== What the task asks ==
Your job is to give again, exactly and with no additions, the lines in the records below from the one with "Tap the cellular signal bars icon" through the one with "Given: Play the wedding video", both included. Omit the pictures.

Stored items from a collection
· · · ·

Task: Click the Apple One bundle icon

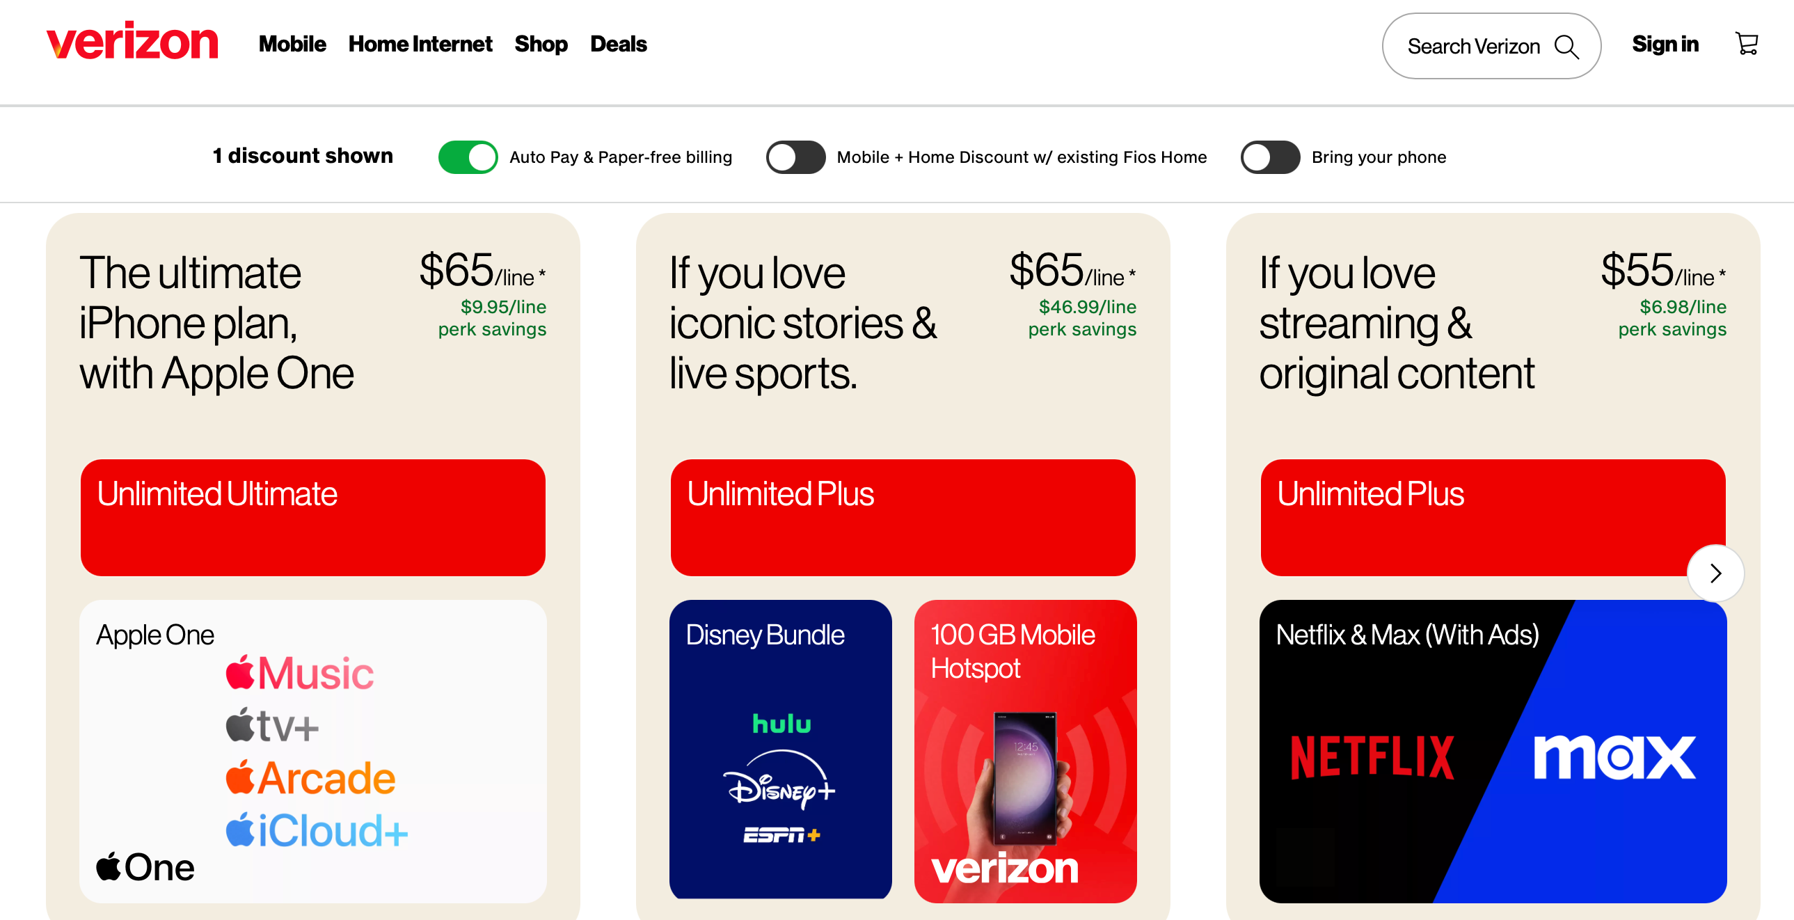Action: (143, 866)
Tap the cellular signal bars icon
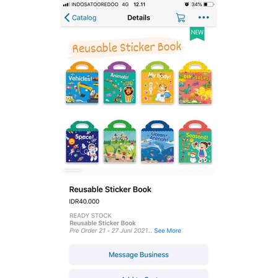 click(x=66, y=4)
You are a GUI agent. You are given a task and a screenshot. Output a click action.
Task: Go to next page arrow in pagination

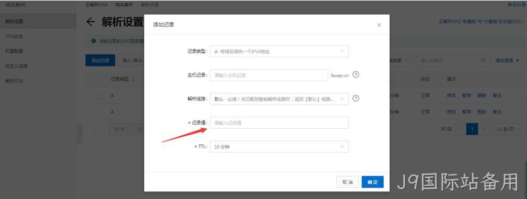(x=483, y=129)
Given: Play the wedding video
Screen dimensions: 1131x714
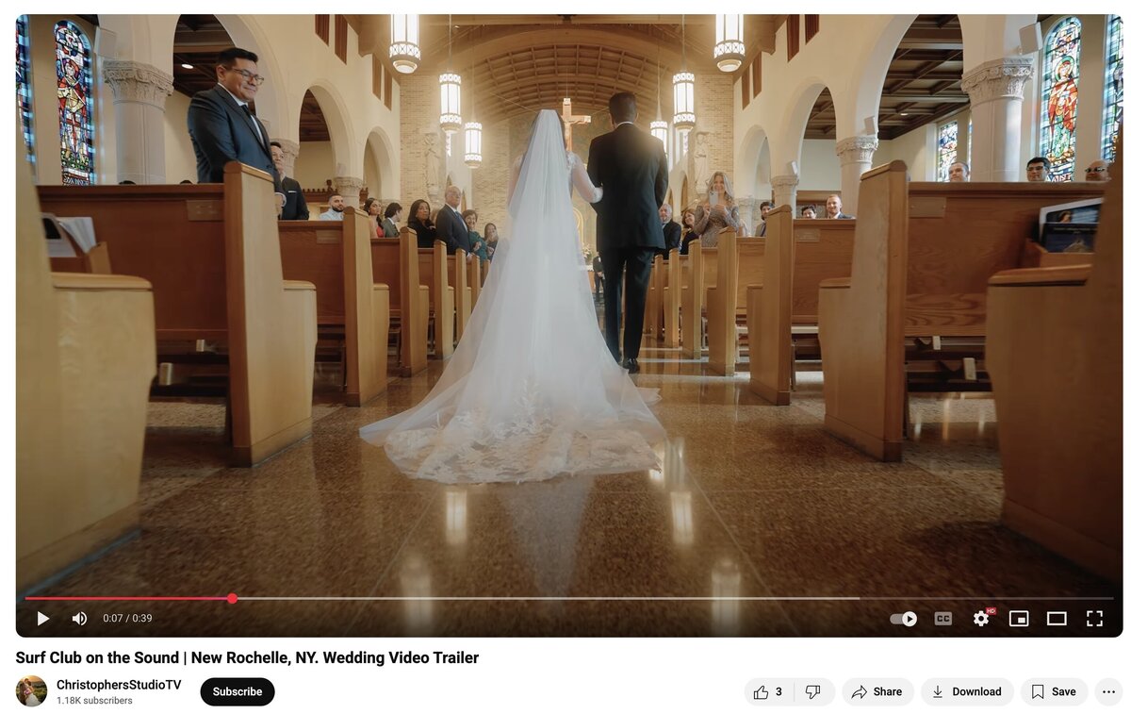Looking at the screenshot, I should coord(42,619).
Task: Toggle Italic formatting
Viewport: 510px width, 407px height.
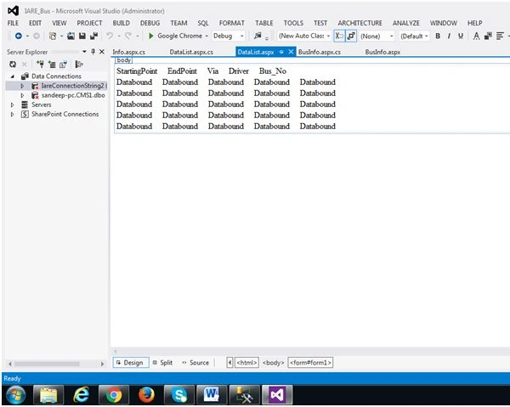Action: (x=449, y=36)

· · · ·

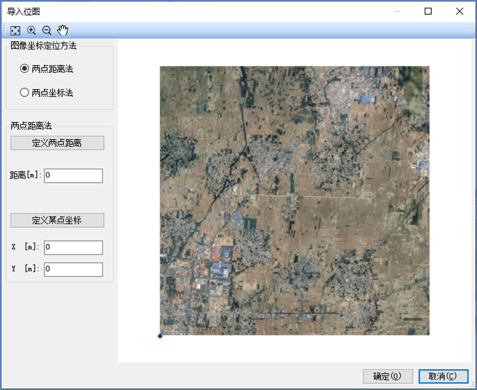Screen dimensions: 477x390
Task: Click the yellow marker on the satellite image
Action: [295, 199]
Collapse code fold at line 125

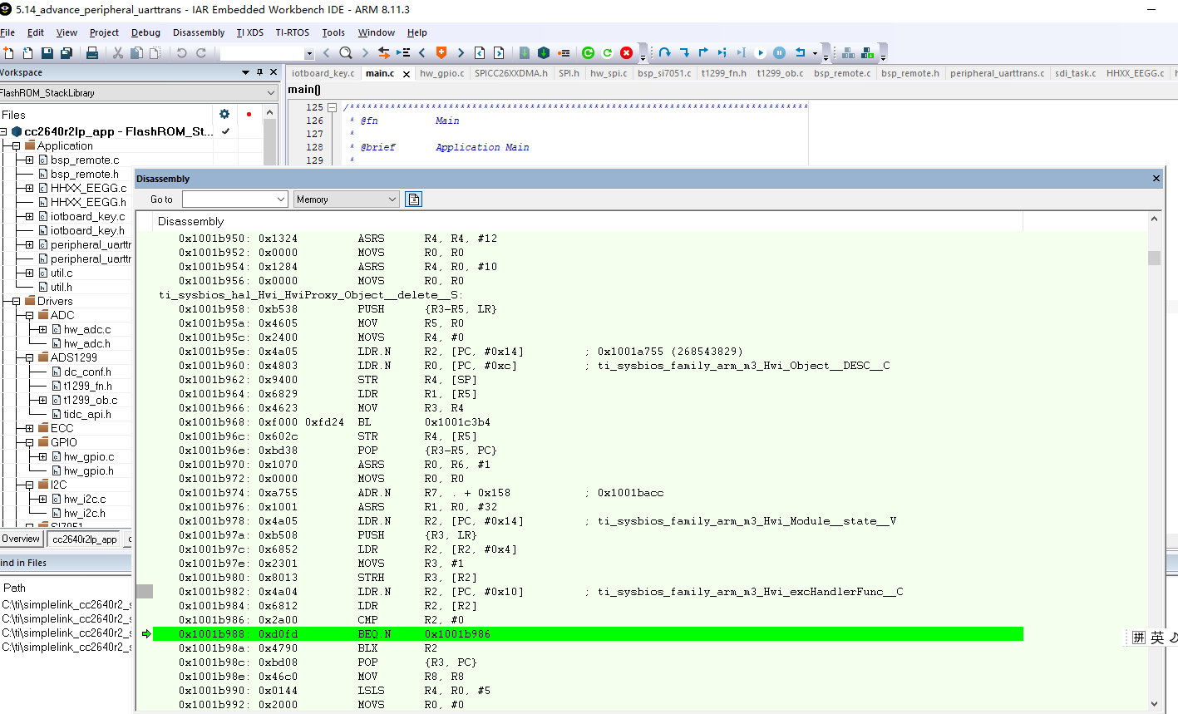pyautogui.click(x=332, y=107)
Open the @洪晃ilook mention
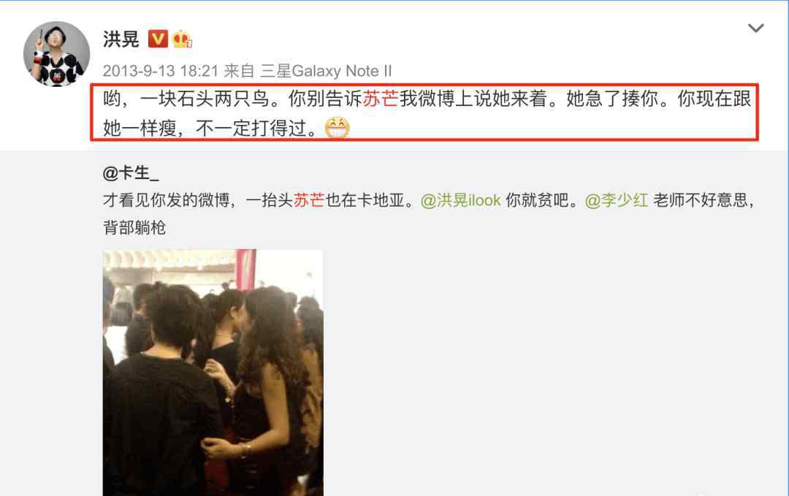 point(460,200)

· · · ·

== Solution for this problem ==
Tap the cellular signal bars icon
 click(x=66, y=4)
You are a GUI agent. You are given a task and a screenshot. Output a click action.
Task: Go to next page arrow in pagination

(x=483, y=129)
Given: Play the wedding video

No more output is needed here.